Dear Modellers,
Our lab is studying the structure of the rod and cone photoreceptor
phosphodiesterase that is central to the visual signaling pathway. The
rod enzyme contains a regulatory tandem GAF domain (GAFa-GAFb) and a
catalytic domain, and exists as a heterodimer
(PDE6A and PDE6B).
There are currently no full length crystal structures for this
catalytic heterodimer, only a structure for the GAFa regulatory domain
of cone PDE6C, the GAF domain that binds cGMP noncatalytically.
The most homologous protein to PDE6 is the PDE that is abundant in
vascular smooth muscle and is the target for Viagra, PDE5 (a catalytic
homodimer). There is a dimeric structure for the PDE5 tandem GAF domains
(GAFa-GAFb) and for the isolated, monomeric
catalytic domain, but no full-length structures. cGMP binds to the GAFa
domain of PDE5, the same as PDE6.
A more distantly related PDE, PDE2, has a crystal structure of the
nearly full-length, dimeric protein, but unfortunately the GAF domains
of PDE2 occur in an opposite order compared to PDE5 and PDE6 (i.e., the
cGMP binding site is in GAFb).
See the attached diagram for a visual description of the domain organization of the three PDEs.

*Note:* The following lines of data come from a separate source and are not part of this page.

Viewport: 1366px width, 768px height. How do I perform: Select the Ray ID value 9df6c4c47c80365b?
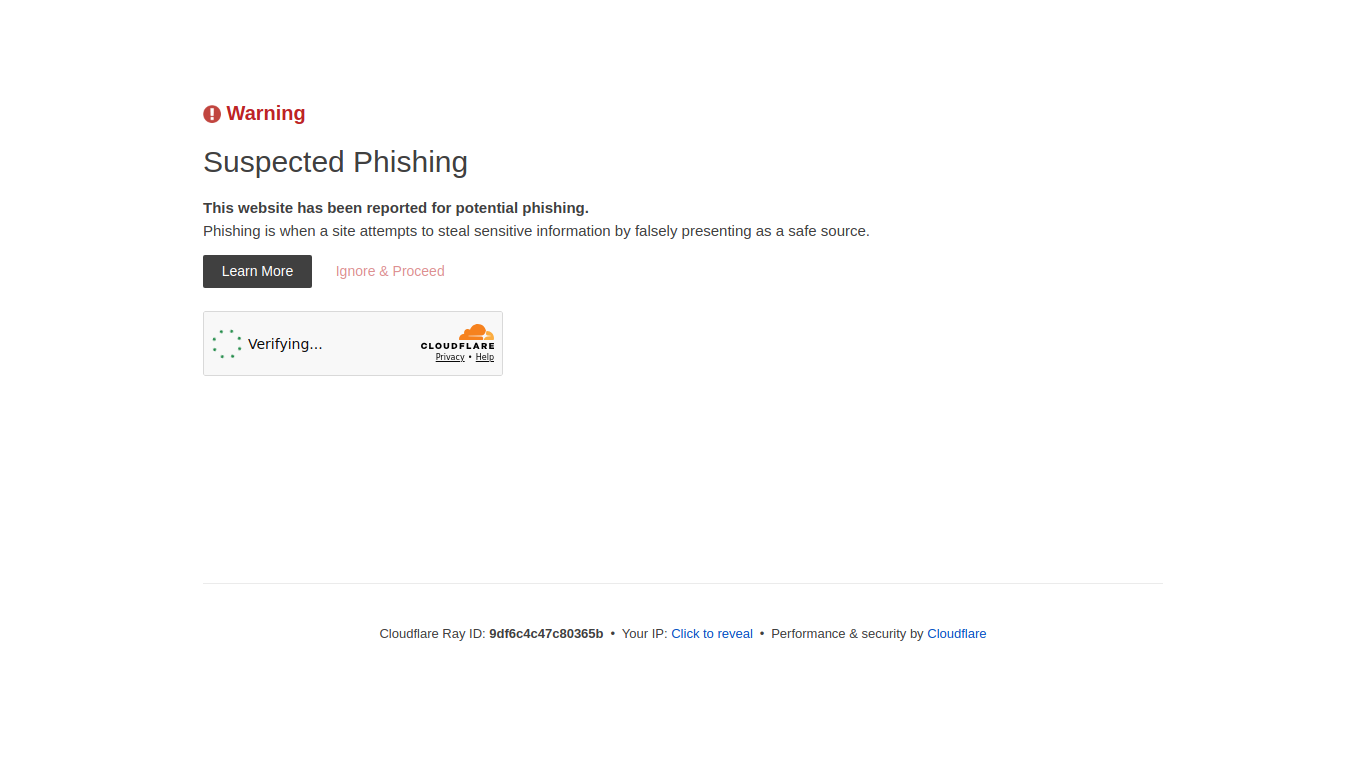point(546,634)
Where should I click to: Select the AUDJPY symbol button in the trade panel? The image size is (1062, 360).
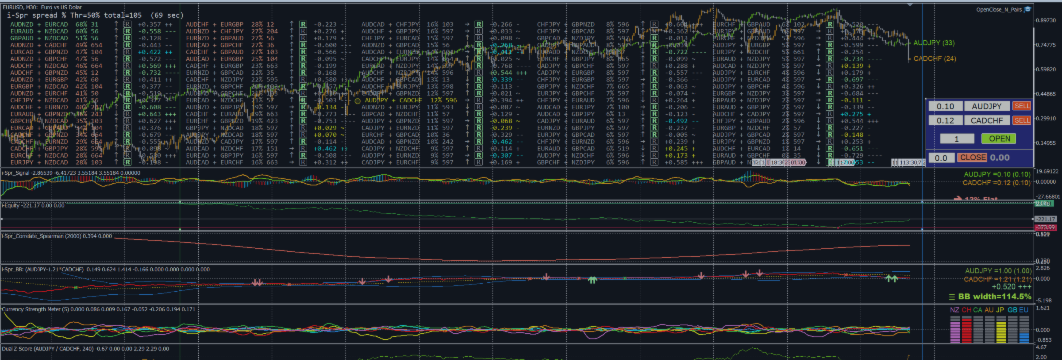pyautogui.click(x=986, y=106)
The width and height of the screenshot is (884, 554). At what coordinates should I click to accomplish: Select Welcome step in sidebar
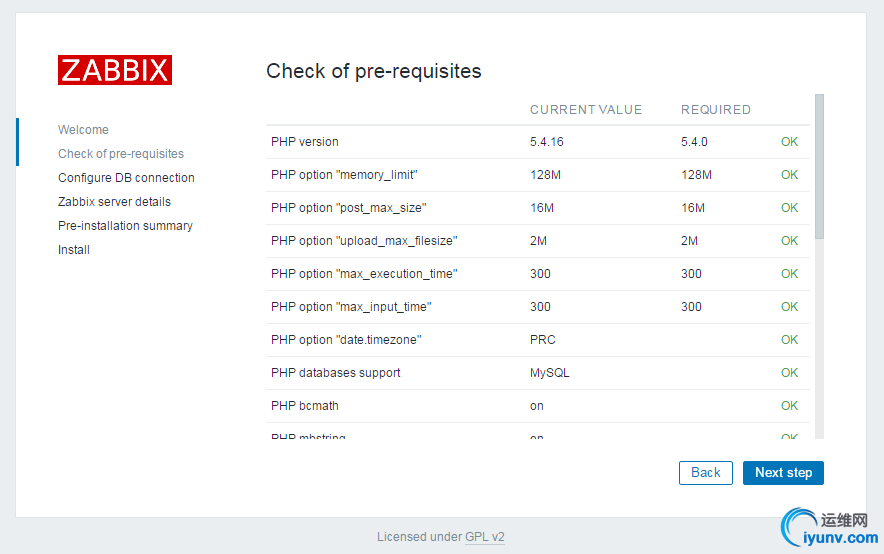83,130
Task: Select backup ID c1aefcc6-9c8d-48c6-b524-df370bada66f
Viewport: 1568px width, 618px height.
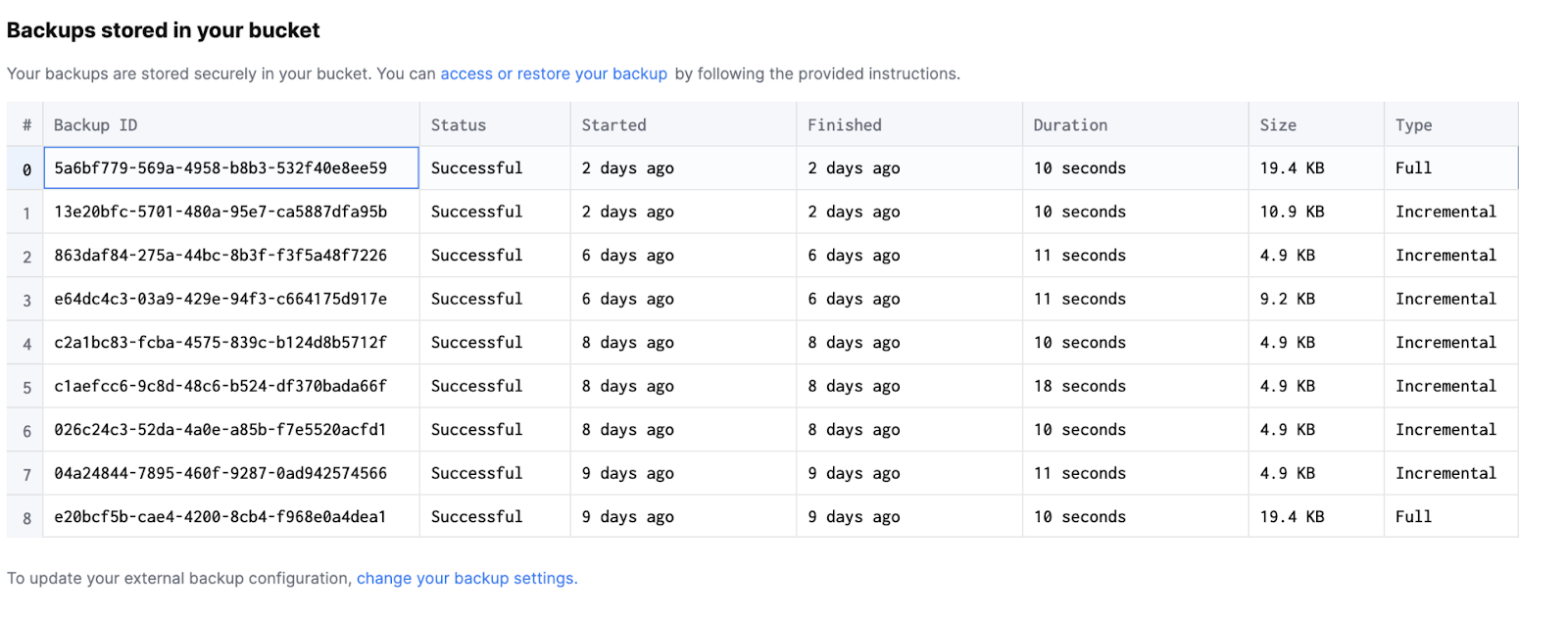Action: (220, 387)
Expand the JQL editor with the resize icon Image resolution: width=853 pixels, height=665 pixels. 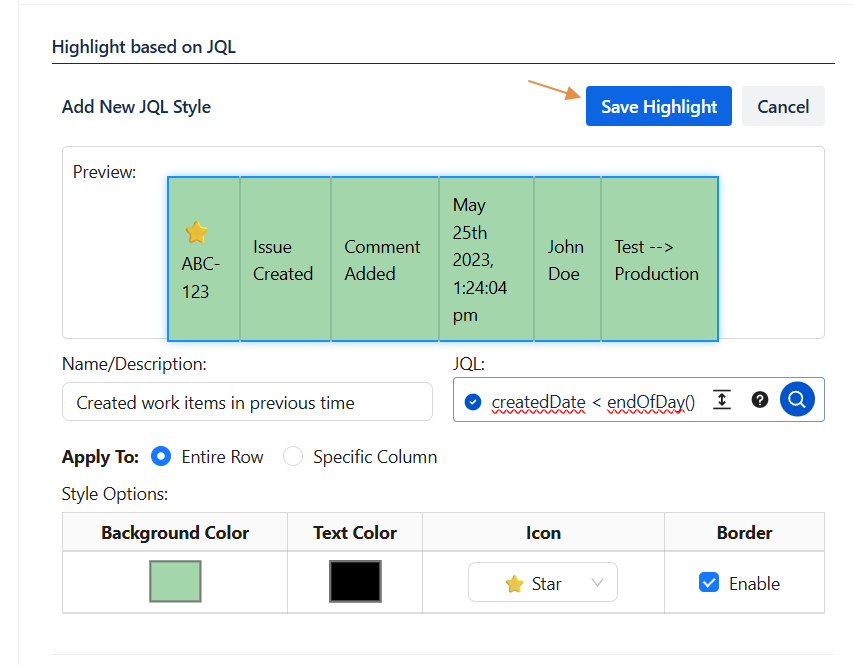pyautogui.click(x=723, y=400)
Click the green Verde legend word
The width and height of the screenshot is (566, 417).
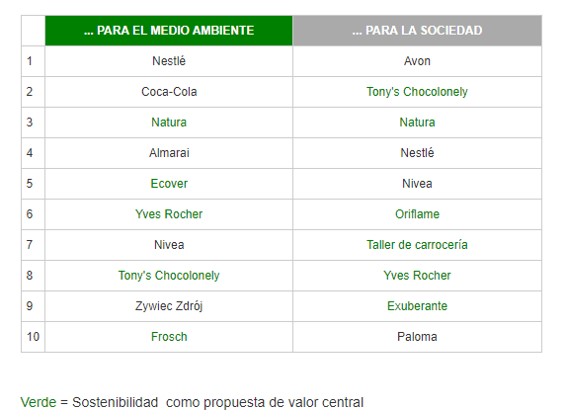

We are trying to build a homology model for PDE6 heterodimer. The
homology model when PDE6 is threaded onto the PDE2 structure is poor. In
contrast, structural homology modeling of PDE6 GAF and catalytic
domains using PDE5 as a template gives excellent
results. Unfortunately, it is only in the PDE2 structure that the
molecular architecture of the nearly full-length dimer has been
determined, namely the region between the GAF and catalytic domains and
the relationship of the two catalytic domains.
Is there some way to rearrange (cut-and-past) the individual
domains in the sequence alignment to allow PDE5 to serve for the
template for those domains that have been determined, while still using
the PDE2 template to thread the PDE6 linker region and
to define the relationship of the two catalytic domains with each other?
Could you kindly give us some advice on how to do the alignment and build the model? I would greatly appreciate your help.
Best,
Xiongzhuo Gao
Molecular, Cellular and Biomedical Sciences Department
University of New Hampshire
Durham, New Hampshire 03824